- Kobyletska Poliana Location within Zakarpattia OblastKobyletska Poliana Location within Ukraine
- Coordinates: 48°03′27″N 24°04′02″E﻿ / ﻿48.05750°N 24.06722°E
- Country: Ukraine
- Oblast: Zakarpattia Oblast
- Raion: Rakhiv Raion
- First mentioned: 1672
- Town status: 1971
- Elevation: 413 m (1,355 ft)

Population (2022)
- • Total: ▼3,480
- Time zone: UTC+2 (EET)
- • Summer (DST): UTC+3 (EEST)
- Postal code: 90620
- Area code: +380 3132
- Website: http://rada.gov.ua/

= Kobyletska Poliana =

Rural settlement in Zakarpattia Oblast, Ukraine

Kobyletska Poliana (Кобилецька Поляна; Kabola Polyána before 1899 or Gyertyánliget after 1899; פּאליען-קאבילצקי, Кобылецкая Поляна, Kobylecká Poľana) is a rural settlement in Rakhiv Raion, Zakarpattia Oblast, western Ukraine. The town's population was 3,392 as of the 2001 Ukrainian Census. Current population:

==History==
The settlement was first mentioned in 1672 as Kabola Poliana (Кабола Поляна). In 1891, the population of the town was 1,406 and consisted of Hungarians and Rusyns. In 1910, the settlement was a part of the Kingdom of Hungary, and had a population of 1,832 inhabitants, a mixture of Rusyns, Hungarians, and Germans. In 1941, the town's Jewish population was 427. In 1971, Kobyletska Poliana was granted the status of an urban-type settlement.
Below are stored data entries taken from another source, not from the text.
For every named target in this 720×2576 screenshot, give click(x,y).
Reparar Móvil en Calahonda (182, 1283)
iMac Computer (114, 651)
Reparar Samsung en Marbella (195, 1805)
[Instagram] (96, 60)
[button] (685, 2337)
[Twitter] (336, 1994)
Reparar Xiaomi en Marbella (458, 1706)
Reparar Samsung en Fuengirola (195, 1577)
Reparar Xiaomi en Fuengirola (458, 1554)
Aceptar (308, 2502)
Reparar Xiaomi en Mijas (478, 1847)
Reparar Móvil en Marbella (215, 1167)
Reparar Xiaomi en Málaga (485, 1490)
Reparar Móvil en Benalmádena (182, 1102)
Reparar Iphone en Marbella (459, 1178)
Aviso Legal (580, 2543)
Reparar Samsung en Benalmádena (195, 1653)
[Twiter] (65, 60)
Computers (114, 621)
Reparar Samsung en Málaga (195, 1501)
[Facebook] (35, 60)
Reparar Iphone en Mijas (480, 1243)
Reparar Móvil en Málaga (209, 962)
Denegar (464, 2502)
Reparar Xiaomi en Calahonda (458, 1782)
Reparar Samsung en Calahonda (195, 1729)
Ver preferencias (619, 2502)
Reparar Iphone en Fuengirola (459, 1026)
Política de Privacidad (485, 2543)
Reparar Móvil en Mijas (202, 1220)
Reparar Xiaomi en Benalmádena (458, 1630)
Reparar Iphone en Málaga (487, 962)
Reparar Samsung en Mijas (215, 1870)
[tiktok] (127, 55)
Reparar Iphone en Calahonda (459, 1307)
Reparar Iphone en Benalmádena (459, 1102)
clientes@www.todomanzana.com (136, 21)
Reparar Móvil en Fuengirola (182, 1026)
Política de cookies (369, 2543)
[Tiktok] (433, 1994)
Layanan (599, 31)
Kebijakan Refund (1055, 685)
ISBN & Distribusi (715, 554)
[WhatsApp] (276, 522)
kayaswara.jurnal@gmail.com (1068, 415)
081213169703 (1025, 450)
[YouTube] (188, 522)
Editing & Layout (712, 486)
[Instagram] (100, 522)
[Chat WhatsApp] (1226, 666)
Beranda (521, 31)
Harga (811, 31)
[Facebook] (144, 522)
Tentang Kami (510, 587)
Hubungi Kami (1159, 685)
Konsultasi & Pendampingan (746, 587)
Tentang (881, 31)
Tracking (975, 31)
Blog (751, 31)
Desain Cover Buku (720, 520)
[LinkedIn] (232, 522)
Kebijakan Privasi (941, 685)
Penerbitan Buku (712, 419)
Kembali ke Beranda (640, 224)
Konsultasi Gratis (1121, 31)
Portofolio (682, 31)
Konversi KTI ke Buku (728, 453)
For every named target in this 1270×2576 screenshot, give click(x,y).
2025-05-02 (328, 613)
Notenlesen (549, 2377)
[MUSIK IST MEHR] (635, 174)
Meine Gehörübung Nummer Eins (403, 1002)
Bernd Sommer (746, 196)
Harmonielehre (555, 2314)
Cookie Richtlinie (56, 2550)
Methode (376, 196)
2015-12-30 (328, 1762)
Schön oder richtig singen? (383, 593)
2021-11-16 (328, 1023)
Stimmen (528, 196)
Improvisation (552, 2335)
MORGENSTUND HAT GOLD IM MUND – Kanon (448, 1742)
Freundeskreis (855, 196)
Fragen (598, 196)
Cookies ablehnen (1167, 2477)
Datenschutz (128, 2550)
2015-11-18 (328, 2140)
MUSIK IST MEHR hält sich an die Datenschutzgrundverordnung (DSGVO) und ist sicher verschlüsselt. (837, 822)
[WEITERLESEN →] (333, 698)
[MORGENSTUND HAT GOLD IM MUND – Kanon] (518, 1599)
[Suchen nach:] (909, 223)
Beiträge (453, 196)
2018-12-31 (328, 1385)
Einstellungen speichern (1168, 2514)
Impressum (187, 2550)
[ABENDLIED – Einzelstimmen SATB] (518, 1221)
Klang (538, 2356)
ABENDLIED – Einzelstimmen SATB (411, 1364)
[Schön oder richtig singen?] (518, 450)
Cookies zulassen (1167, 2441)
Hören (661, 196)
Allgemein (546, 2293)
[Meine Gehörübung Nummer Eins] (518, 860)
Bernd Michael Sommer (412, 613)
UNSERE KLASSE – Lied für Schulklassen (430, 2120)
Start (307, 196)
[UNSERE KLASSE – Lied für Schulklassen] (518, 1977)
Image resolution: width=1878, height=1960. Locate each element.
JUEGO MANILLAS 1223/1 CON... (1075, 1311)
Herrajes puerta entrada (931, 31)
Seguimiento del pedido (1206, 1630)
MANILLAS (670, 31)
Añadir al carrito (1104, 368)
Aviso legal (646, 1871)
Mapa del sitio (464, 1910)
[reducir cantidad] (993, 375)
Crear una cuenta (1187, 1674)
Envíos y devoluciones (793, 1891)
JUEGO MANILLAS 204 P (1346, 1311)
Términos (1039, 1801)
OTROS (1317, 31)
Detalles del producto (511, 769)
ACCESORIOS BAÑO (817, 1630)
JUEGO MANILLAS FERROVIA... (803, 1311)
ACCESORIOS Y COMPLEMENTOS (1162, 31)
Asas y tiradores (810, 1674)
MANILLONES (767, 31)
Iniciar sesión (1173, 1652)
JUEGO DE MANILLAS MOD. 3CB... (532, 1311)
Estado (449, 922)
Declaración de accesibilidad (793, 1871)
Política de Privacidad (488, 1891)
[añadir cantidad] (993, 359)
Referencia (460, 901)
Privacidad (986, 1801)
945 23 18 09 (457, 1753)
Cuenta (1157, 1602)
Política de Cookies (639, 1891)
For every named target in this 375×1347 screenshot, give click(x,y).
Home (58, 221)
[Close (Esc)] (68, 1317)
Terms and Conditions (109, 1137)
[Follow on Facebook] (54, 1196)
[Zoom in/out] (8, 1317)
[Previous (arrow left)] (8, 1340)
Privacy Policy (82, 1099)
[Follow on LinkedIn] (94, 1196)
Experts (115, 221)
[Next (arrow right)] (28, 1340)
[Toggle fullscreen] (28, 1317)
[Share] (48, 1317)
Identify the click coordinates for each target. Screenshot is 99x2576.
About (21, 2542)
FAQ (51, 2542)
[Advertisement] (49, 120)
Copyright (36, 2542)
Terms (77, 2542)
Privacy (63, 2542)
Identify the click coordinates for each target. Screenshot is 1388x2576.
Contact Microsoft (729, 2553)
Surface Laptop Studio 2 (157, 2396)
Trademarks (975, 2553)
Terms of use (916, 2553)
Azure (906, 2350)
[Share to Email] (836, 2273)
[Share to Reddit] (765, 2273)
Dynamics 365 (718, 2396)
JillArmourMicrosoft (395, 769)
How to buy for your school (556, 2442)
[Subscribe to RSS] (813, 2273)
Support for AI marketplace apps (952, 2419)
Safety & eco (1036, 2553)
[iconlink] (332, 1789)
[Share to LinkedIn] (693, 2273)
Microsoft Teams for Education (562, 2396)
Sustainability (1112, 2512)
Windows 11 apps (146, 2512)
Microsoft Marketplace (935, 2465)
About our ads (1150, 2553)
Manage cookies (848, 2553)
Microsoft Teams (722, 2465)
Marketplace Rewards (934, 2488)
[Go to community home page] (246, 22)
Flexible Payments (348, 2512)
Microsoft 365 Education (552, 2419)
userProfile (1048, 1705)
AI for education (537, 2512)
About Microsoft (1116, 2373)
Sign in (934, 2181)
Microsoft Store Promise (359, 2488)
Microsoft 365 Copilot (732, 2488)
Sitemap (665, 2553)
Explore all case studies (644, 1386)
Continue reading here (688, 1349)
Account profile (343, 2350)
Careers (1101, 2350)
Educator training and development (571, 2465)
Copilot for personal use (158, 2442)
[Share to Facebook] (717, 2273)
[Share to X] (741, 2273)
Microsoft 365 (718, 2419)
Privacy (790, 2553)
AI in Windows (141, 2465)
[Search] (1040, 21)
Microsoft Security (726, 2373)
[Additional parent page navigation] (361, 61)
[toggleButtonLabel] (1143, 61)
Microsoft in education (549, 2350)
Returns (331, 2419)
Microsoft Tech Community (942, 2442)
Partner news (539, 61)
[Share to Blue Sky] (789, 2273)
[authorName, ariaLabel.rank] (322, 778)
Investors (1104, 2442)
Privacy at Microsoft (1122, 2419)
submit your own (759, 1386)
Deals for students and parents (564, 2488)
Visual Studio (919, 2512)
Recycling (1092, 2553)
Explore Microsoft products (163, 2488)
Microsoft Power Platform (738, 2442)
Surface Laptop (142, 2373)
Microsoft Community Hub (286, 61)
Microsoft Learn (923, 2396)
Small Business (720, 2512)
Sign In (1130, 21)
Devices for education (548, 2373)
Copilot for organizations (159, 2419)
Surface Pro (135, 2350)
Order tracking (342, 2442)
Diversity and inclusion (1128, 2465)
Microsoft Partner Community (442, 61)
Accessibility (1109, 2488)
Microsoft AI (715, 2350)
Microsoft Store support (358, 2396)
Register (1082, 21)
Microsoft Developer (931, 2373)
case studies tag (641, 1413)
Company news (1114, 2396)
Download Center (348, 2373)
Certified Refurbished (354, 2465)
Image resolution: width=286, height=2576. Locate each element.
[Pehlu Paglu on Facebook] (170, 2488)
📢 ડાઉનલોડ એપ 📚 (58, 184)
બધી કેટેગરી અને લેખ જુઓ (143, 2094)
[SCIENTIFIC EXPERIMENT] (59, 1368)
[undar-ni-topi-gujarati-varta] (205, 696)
On 26 January 2024, a new law entered into force which abolished the status of an urban-type settlement, and Kobyletska Poliana became a rural settlement.

The town once housed the Church of the Ascension of the Lord, a wooden church dating back to the 16th century. A sign next to the building stated that a wooden bell tower was constructed next to the church in 1512. The church was destroyed by an act of vandalism in 1992.

==People from Kobyletska Poliana==
- Yosyp Bokshay (1891-1975), Ukrainian Soviet painter, awarded the Meritorious Patron of the Arts (1951), member of the Academy of Arts of the USSR (1958), People's Artist of Ukraine (1960), People's Artist of the USSR (1963).
- David Weiss Halivni (1927), American-Israeli rabbi, scholar in the domain of Jewish Sciences and professor of Talmud.